### What to produce:
Transcribe the lines below word for word, everything from the line containing "At what coordinates" down to the line containing "Screen dimensions: 1024x576", including both of those lines.

─── Source material

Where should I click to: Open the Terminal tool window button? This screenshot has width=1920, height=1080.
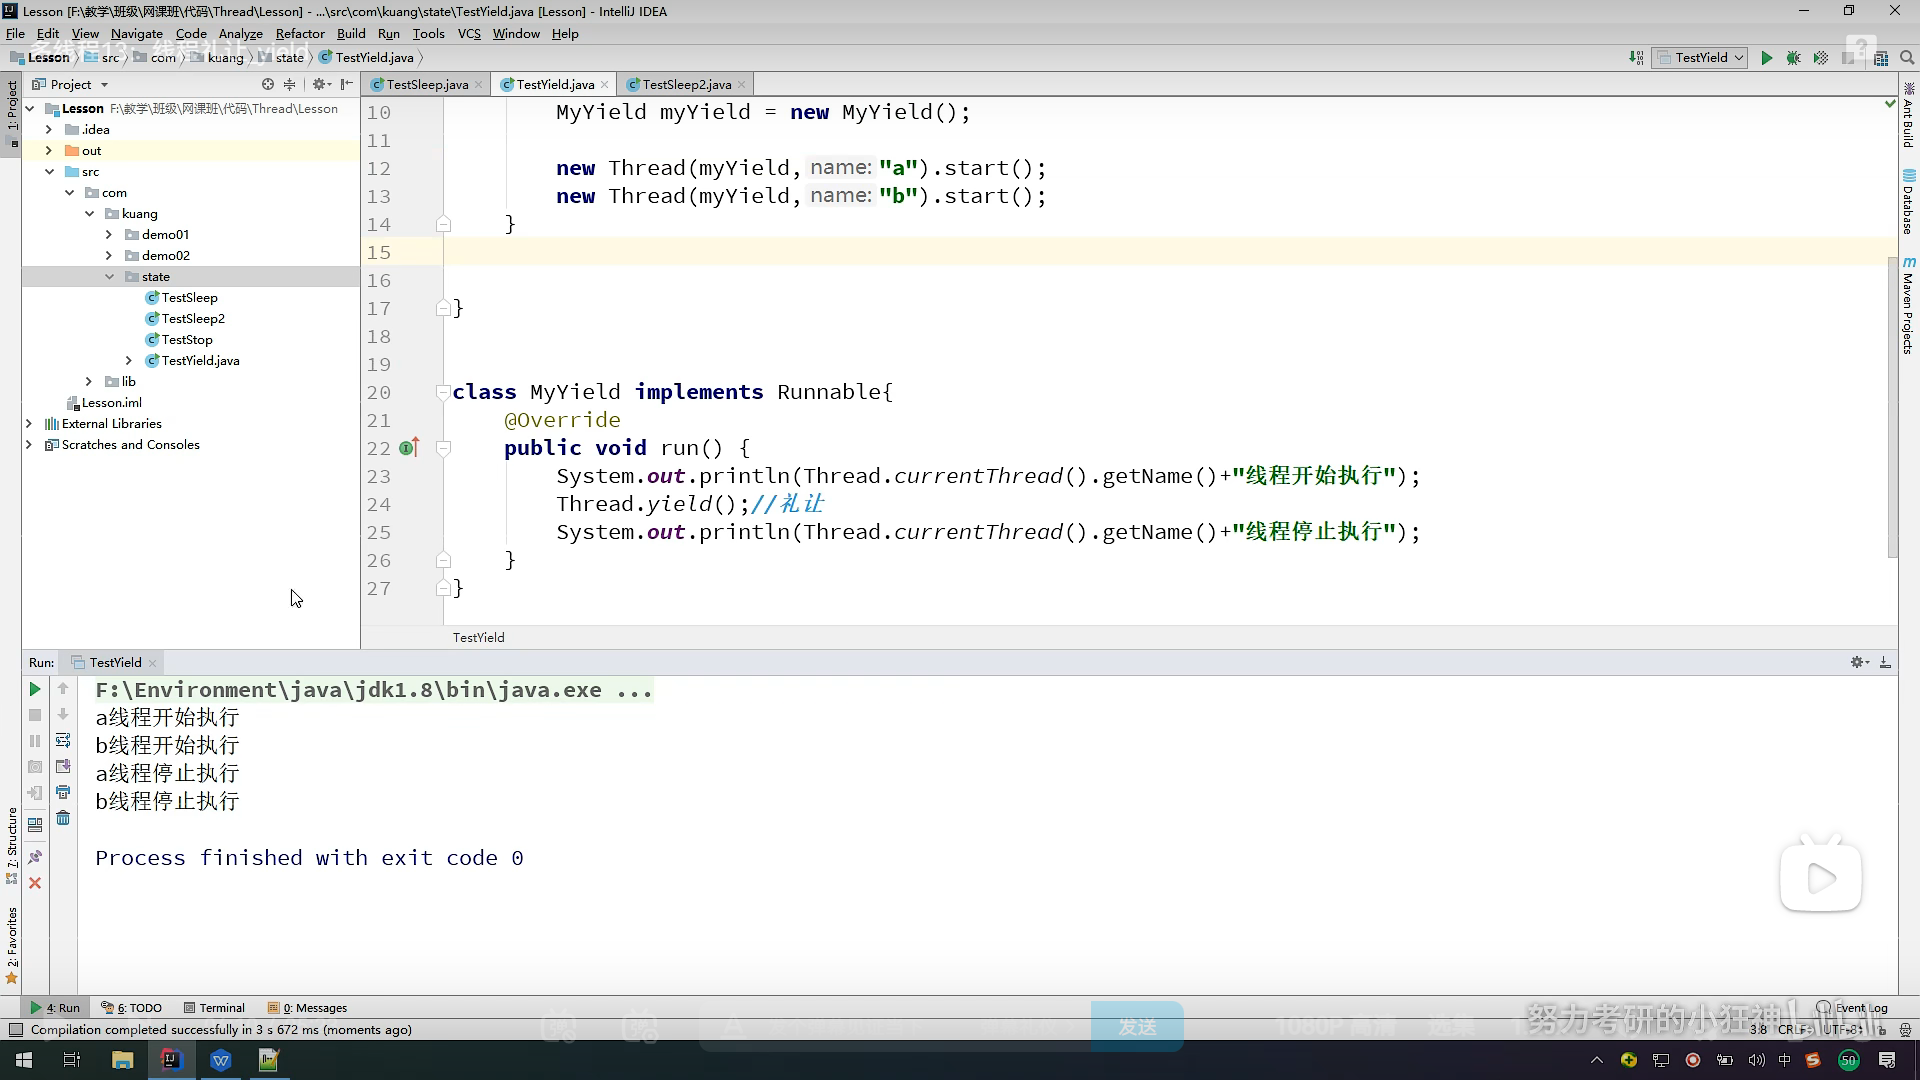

──────
─── Source material

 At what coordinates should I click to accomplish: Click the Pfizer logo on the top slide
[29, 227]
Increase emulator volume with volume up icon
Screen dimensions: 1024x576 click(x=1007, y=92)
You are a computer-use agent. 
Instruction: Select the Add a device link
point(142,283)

──────
─── Source material

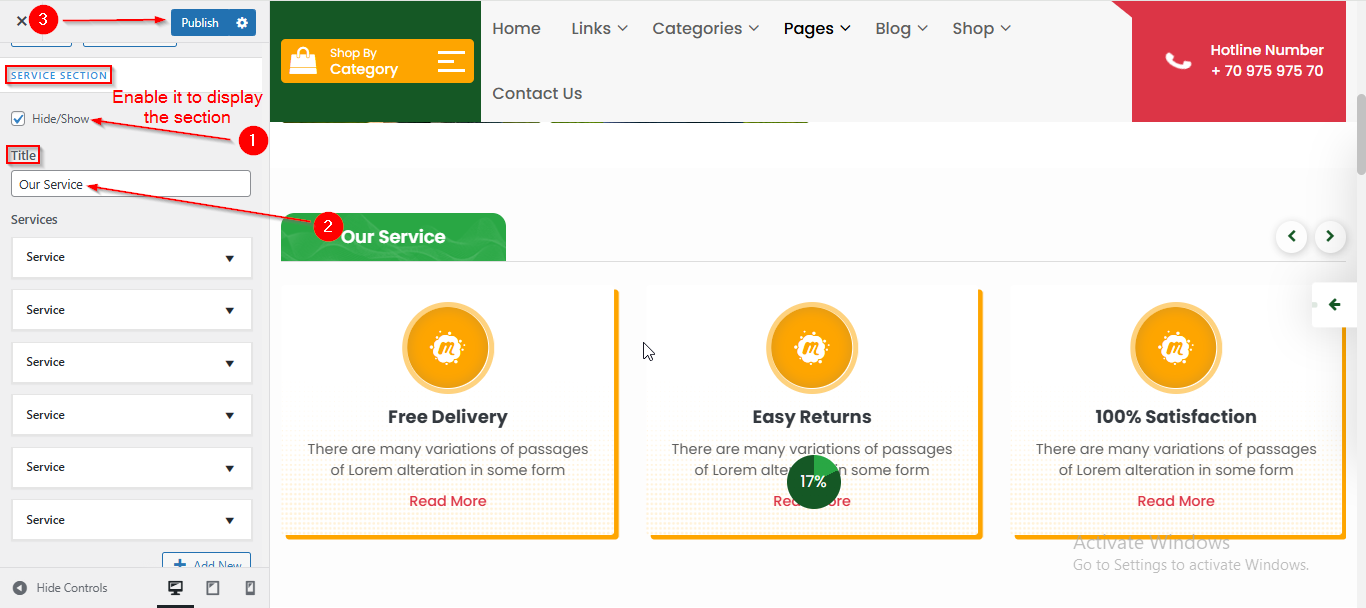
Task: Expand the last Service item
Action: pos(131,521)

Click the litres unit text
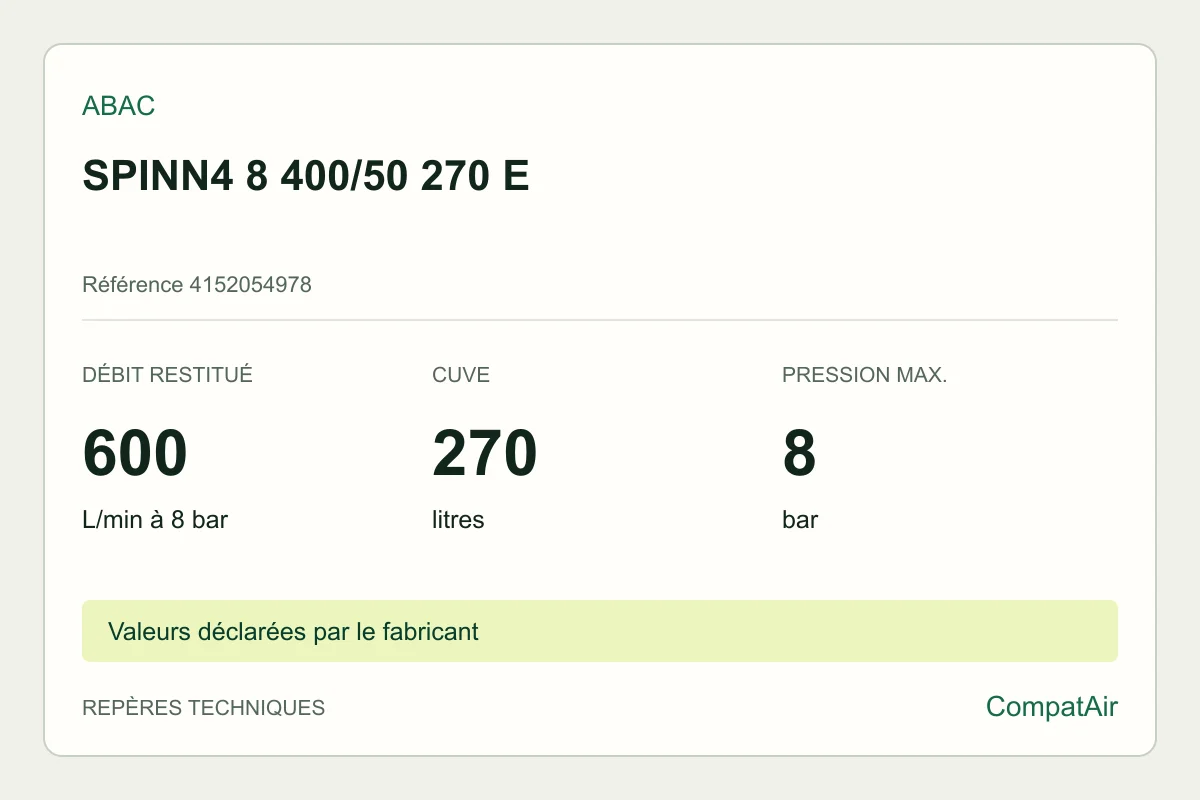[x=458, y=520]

──────

### Result for this exercise:
 At what coordinates should I click to accomplish: Click the Pfizer logo on the top slide
[29, 227]
Increase emulator volume with volume up icon
Screen dimensions: 1024x576 click(x=1007, y=92)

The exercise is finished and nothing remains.